Our strategy seemed to have worked; however because of our investments on R&D, sales and promotions out stock price dropped to $17.11. During decision three, we continued to capture as much market share by investing on R&D, sales and promotion, and focusing on customers’ criteria. We launched a new product (Bull) in the high-end segment because it had a high growth rate, was not sensitive to price and would have a higher profitability. Because our strategy was profitable, we continued to make similar decisions for round four. Our new product, Bull, began selling in the high-end segment. Additionally after reading the manual, we discovered we could invest in Total Quality Management (TQM), which reduced labor costs, material costs, Selling, General and Administrative (SG&A) cost, and also increased product demand. In the manual, it said not to invest under $500 or over $2000, because those investments would not show profitability. We decided to invest $1,500 in all the different TQM options in the simulation and saw positive results. By the end of round four, our short-term debt was $25,345 and out stock price had increased significantly to $38.65. During decision five, we knew that the end was coming. We did not want to use any different strategies to try and catch up to the winning team, so we continued with our original strategy. We continued to meet customers’ criteria in all segments.

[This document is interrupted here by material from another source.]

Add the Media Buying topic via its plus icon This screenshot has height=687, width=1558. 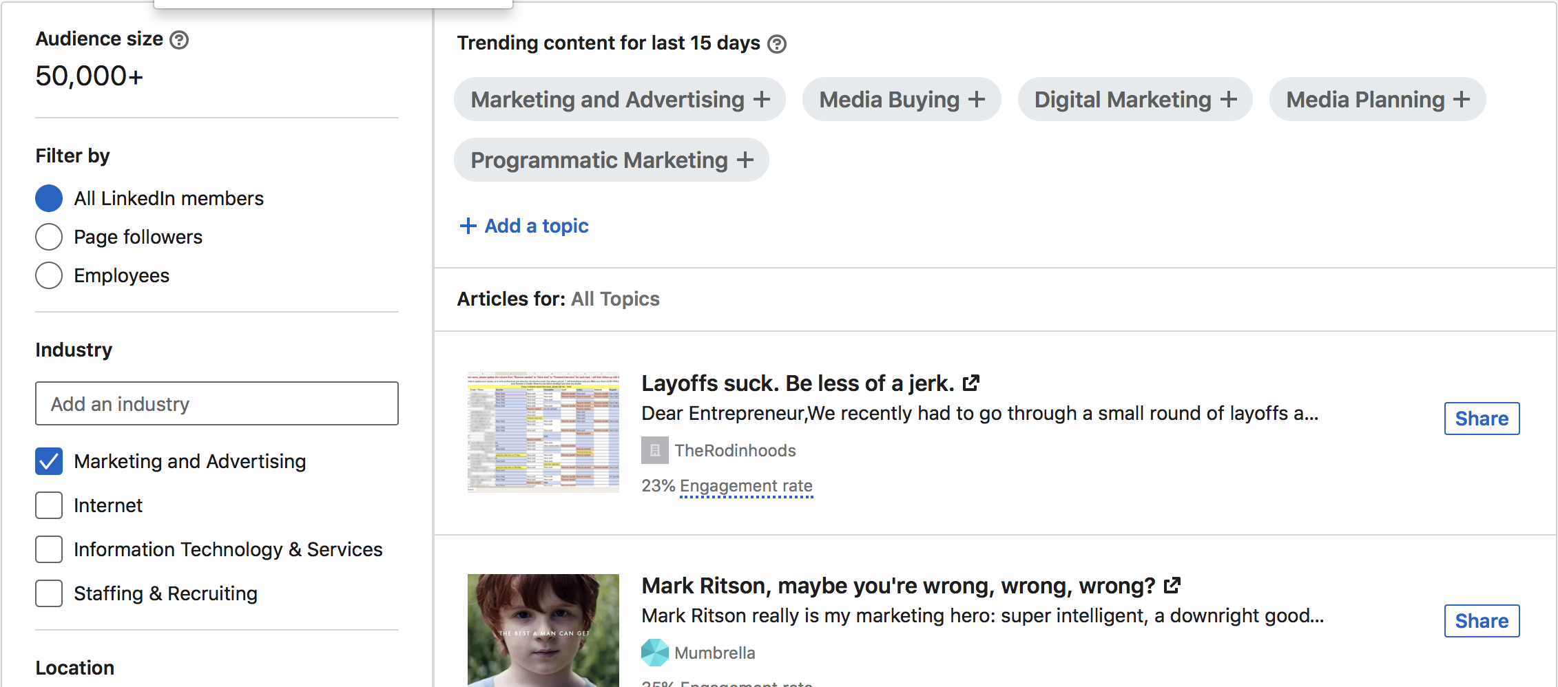tap(977, 99)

Additionally, we continued to meet our customers’ criteria in all segments, invested in R&D, sales and promotions, and continued to invest in TQM. At the end of decision five, we paid off some of the short-term debt and had a balance of $20,000. Furthermore during decision six, we continued to meet our customers’ criteria in all segments in order to capture the market. We continued to invest in R&D, sales and promotions and TQM and paid off short-term debt. At the end of round six, our company was very profitable with sales of $311,484,788 and profits of $42,887,086. Since our company was mature and well established, we issued dividends to stockholders. At the end of decision six, the company’s stock price was $108.73. One of the few things that we learned from Capsim was how to work well as a team. We were able to unify ourselves and work through different problems and at the end become a profitable company.

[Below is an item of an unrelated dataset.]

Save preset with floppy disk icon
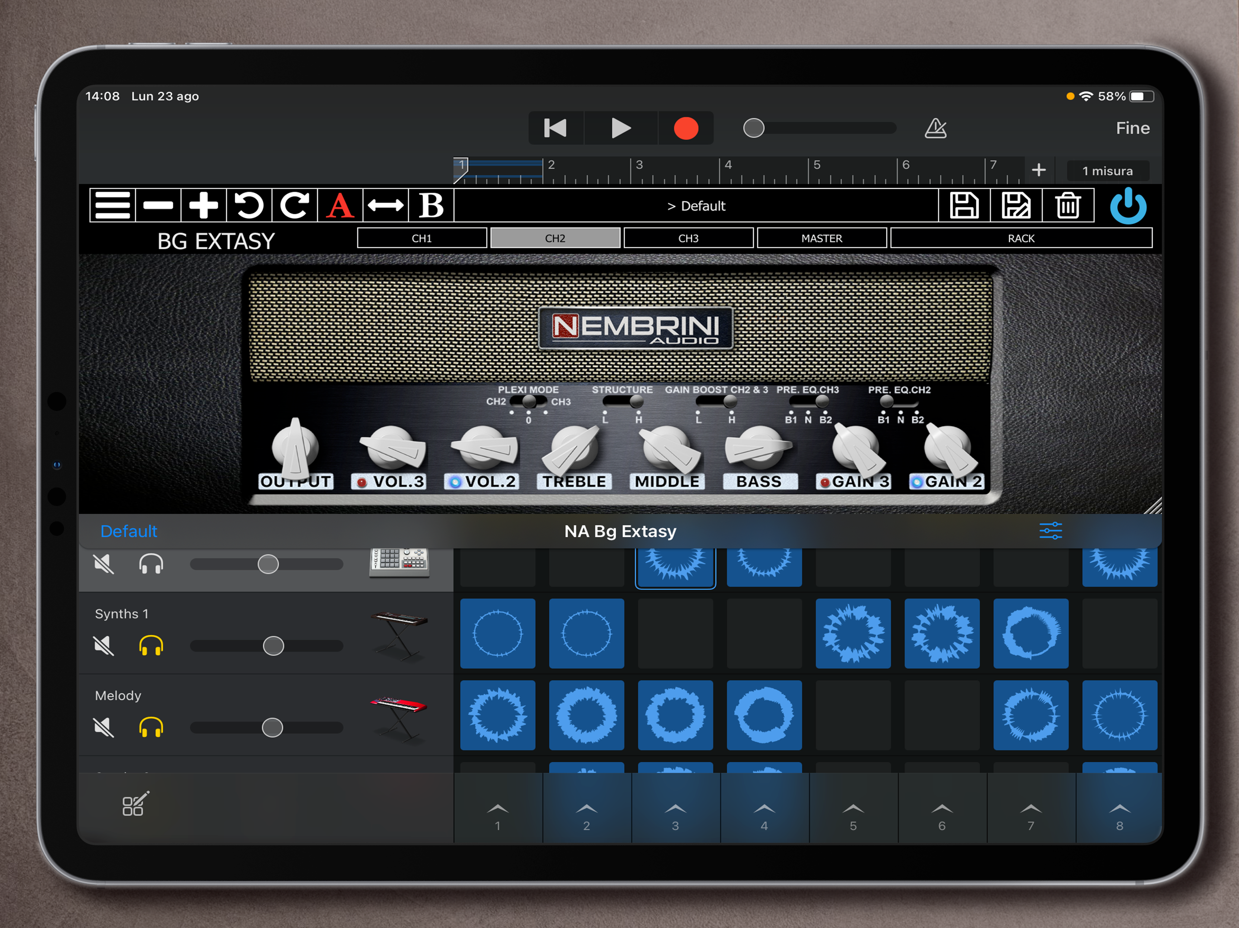Viewport: 1239px width, 928px height. coord(964,205)
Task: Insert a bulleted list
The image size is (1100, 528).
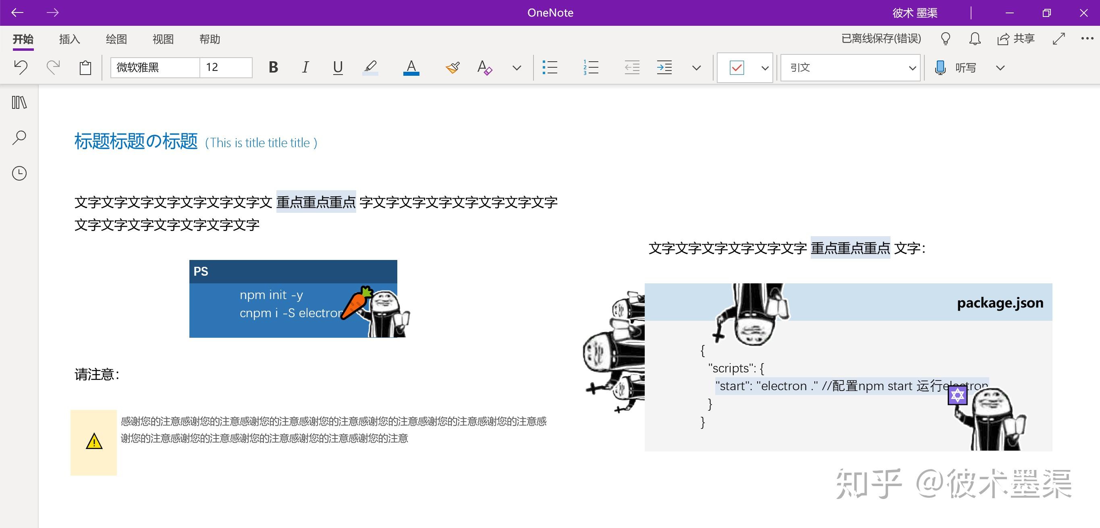Action: (x=550, y=67)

Additionally, one of the things that allowed us to be profitable and do well in the game was the fact that we focused on our company and not so much on the competition. After round one when we were not doing well, we invested all our time on trying to make our company succeed; we did not focus on our competitors. Because of this, we were able to focus on making the right decisions for the company. Furthermore, one thing that benefited our team the most was reading the manual the simulation had provided and becoming somewhat like experts on Capsim.

The manual provides different strategies and allowed us to make better decisions. The manual helps students become familiar with everything Capsim-related, from a basic introduction to the simulation, industry conditions, the Capstone Courier, forecasting, to six basic strategies in order to be successful.